Get Everything You Ever Wanted : Sushi and Nutrition


Sushi and Nutrition

By Kristy Bornstein

There are lots of factors which all have resulted in the continually increasing unhealthy weight gain of the American population. Careers are much less physically demanding. Spare-time activities are much less physically active. Sedentary home entertainment is amazingly alluring, and calorie rich processed foods are always available.

For this reason, most adults, at one time or another, deal with issues of weight loss, nutritional value, and overall health. It's actually no surprise that various and sundry diet programs have become an important part of popular culture. The Zone Diet is well known, and who hasn't already read about a low carbohydrate diet? There is even a cookie diet regime.

With this country's weight problem so interwoven with our culture, it might be a good idea to look to other civilizations that do not exhibit these problems. It would not be useful to seek answers in rural nations. Clearly, reworking our entire financial system around weight reduction and health is not likely. So, let's look at other nations with similar economies to ours.

How about Japan? The small island nation is without question an advanced, service oriented economy very similar to our own. Having said that, apart from the Sumo Wrestler, the Japanese aren't thought of as suffering from a weight issue.

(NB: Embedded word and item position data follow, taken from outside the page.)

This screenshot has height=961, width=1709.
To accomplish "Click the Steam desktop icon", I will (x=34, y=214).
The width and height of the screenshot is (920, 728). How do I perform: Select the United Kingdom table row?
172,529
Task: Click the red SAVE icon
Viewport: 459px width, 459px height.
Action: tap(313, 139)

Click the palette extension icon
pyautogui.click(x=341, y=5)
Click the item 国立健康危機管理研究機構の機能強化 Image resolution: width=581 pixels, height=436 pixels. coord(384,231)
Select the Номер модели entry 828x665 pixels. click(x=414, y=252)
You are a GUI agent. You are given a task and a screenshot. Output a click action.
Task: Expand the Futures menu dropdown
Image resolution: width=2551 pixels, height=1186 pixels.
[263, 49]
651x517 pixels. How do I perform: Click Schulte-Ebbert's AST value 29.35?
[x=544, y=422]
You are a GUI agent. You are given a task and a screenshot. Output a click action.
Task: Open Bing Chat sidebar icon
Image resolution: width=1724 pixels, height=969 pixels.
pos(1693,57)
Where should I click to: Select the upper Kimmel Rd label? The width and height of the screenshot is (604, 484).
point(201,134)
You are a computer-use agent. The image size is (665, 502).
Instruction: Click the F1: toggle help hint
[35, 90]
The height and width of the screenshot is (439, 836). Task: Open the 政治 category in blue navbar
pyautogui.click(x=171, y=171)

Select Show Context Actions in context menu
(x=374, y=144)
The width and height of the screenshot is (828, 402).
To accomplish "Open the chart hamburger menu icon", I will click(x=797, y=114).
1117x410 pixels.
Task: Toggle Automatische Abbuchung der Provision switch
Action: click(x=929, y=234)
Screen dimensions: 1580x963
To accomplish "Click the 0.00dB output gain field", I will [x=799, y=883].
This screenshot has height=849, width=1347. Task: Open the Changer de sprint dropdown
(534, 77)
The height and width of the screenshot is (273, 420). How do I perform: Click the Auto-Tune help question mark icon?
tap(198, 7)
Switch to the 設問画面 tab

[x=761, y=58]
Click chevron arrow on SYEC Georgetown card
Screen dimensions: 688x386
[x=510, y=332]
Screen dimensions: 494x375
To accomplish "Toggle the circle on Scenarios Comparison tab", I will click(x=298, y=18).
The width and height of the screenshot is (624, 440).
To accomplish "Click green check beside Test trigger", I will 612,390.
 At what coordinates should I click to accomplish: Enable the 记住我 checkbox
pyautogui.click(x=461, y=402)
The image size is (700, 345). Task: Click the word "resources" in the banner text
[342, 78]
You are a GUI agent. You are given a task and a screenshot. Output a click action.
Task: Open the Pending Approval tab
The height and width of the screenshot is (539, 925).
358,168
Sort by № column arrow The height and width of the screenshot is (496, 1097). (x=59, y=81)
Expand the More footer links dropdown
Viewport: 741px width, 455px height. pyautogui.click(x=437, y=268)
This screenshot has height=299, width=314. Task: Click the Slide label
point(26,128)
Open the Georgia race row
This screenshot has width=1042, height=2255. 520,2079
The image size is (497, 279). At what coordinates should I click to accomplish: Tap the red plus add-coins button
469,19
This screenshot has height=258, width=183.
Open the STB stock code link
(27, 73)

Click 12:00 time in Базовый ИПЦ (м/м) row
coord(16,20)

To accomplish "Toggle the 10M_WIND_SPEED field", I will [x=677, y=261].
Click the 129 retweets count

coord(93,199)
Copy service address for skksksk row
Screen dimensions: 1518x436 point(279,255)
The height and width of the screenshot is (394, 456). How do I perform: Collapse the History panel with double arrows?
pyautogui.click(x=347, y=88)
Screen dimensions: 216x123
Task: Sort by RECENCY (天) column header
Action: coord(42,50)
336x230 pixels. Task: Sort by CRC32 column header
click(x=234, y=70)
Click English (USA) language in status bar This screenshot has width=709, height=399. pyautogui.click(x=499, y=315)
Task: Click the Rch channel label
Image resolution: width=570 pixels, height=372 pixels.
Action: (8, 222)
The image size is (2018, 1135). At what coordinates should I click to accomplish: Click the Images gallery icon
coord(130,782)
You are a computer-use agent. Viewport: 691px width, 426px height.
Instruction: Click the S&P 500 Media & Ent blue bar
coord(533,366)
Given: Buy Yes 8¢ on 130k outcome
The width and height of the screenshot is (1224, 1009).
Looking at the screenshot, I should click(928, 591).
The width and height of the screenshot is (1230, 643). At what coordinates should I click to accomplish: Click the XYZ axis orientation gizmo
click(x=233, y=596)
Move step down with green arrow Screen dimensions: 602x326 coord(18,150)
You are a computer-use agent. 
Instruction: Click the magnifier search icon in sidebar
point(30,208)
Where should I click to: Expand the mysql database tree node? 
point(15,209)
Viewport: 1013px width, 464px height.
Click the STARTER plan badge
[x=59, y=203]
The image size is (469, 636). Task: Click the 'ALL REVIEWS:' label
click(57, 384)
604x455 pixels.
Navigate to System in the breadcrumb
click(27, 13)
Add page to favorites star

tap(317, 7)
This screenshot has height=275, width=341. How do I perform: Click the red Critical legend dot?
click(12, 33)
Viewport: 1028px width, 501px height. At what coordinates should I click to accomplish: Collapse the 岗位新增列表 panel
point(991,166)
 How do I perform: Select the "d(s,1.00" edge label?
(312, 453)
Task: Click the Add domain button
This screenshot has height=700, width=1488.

Let us start by checking out the quintessential Japanese food: Sushi. Is sushi healthy? Sushi is made up of small servings of rice (carbs) and fish. Fish is nearly pure protein. Despite the fact that some fish is fatty, most fish isn't. Low fat fish includes tuna, albacore, halibut, red-snapper, and shellfish.

Although, some sushi may be fattening. Keep away from rolls with mayonnaise or any other elements that include unhealthy fat, along the lines of Philadelphia rolls or tempura rolls. Stay with the straightforward, traditional rolls composed of rice and fish. The smaller the amount of rice, the better.

Could sushi be the secret to Japanese weight control? The food balances reasonable carbohydrates along with a low-fat, high protein fish. Undoubtedly, there are various other variables, however eating sushi certainly can't hurt.